イエスの生前の働きは、リアリティを失い、いわばメシアとしてのドラマとなり、やがてファンタジーとなる。それはマルコに始まりルカに終わる共観福音書に顕著である。しかしそれでも、そこにはイエスの意思は反映されている。しかし、パウロの手紙やそのエピゴーネンの文書には、もはやイエスのリアリティは失われる。なぜか?もはやイエスはいないから。では、ポスト・イエスの時代において、彼のリアリティを残すにはどうしたらよいか?いやその必要もないのではないか。イエスはすべてやり終えたのだ。もはや完成したのだと考えたのである。だからこそ、イエスを反復する必要はない、それよりも、イエスの十字架の出来事を圧倒的な規模で言祝ぐことが、かえってイエスの真意を実現できるのである。つまり、愛と平和の実現である。

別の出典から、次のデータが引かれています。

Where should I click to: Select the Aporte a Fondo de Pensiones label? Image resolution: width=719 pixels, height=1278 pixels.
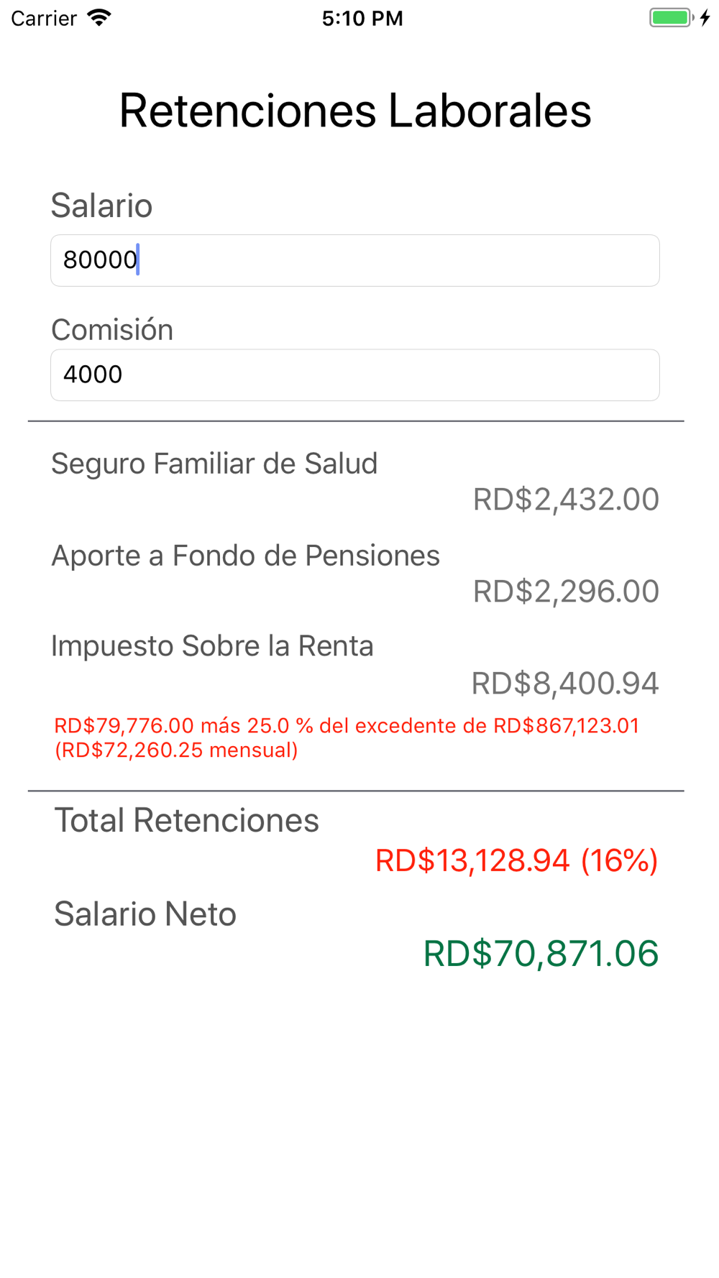point(245,556)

そのためのテキストの一つがこの手紙であり、本日の断章である。これは小アジアの一番西側、エフェソの異邦人キリスト者に宛てられている。11節には「あなたがたは以前は肉によれば異邦人であり、いわゆる手による割礼を受けている人々からは、割礼のない者と呼ばれていました」とあるが、これはユダヤ人と異邦人の齟齬を示唆する。そしてその後には、彼ら異邦人は神を知らず、それゆえ希望もない人々であったと言われる。しかし「以前は遠く離れていたが、今や、キリスト・イエスにおいて、キリストの血によって近い者となった」とあるように、彼らも神に近くなったのである。しかも「キリストの血によって」とあるように書き手はイエスの十字架上の死を強く意識している。つまり、贖罪である。そして彼ら異邦人は、神に近い者となった。続く14節には「実に、キリストはわたしたちの平和であります」とあるが、これはやや舌足らずな、しかし印象的な言葉である。「平和」がキリストの述語になるのは多少奇妙であるが、およそ「平和の源」という意味であろう。「ご自分の肉において敵意という隔ての壁を取り壊し、規則と戒律ずくめ律法を廃棄されました」というのは、十字架上の死によって、人間同士の一切のわだかまり、敵対心のような罪は一掃されたし、律法という縛りも廃棄された。その結果「こうしてキリストは、双方をご自分において一人の新しい人に造り上げて平和を実現し」たと言われるのである。やや大げさな感じであるが、異邦人キリスト者とユダヤ人キリスト者を和解させたことを表現しているとみられる。その後に「十字架を通して、両者を一つの体として神と和解させ、十字架によって敵意を滅ぼされました」とあるが、こちらはユダヤ人キリスト者と異邦人キリスト者の和解、つまり隣人としての愛の実現だけでなく、唯一の神との和解も同時に宣言されている。つまり、人間同士の和解の面だけでなく、一つの体となったキリスト者は、イエスの死を自分の責任として、すなわち自分の罪の結果であるかのように捉え、その死においてわたしたちの罪が背負われ、かつ滅ぼされたと捉えるのである。そこには非常に強力な浄化の作用と、他方で強力な負い目も同時に新たに生じるだろう。しかし、それで良いのである。その浄化と新たな負い目は感謝に至り、そして平和へと結実する。それがここで繰り返されている「敵意」の「取り壊し」「滅び」ということである。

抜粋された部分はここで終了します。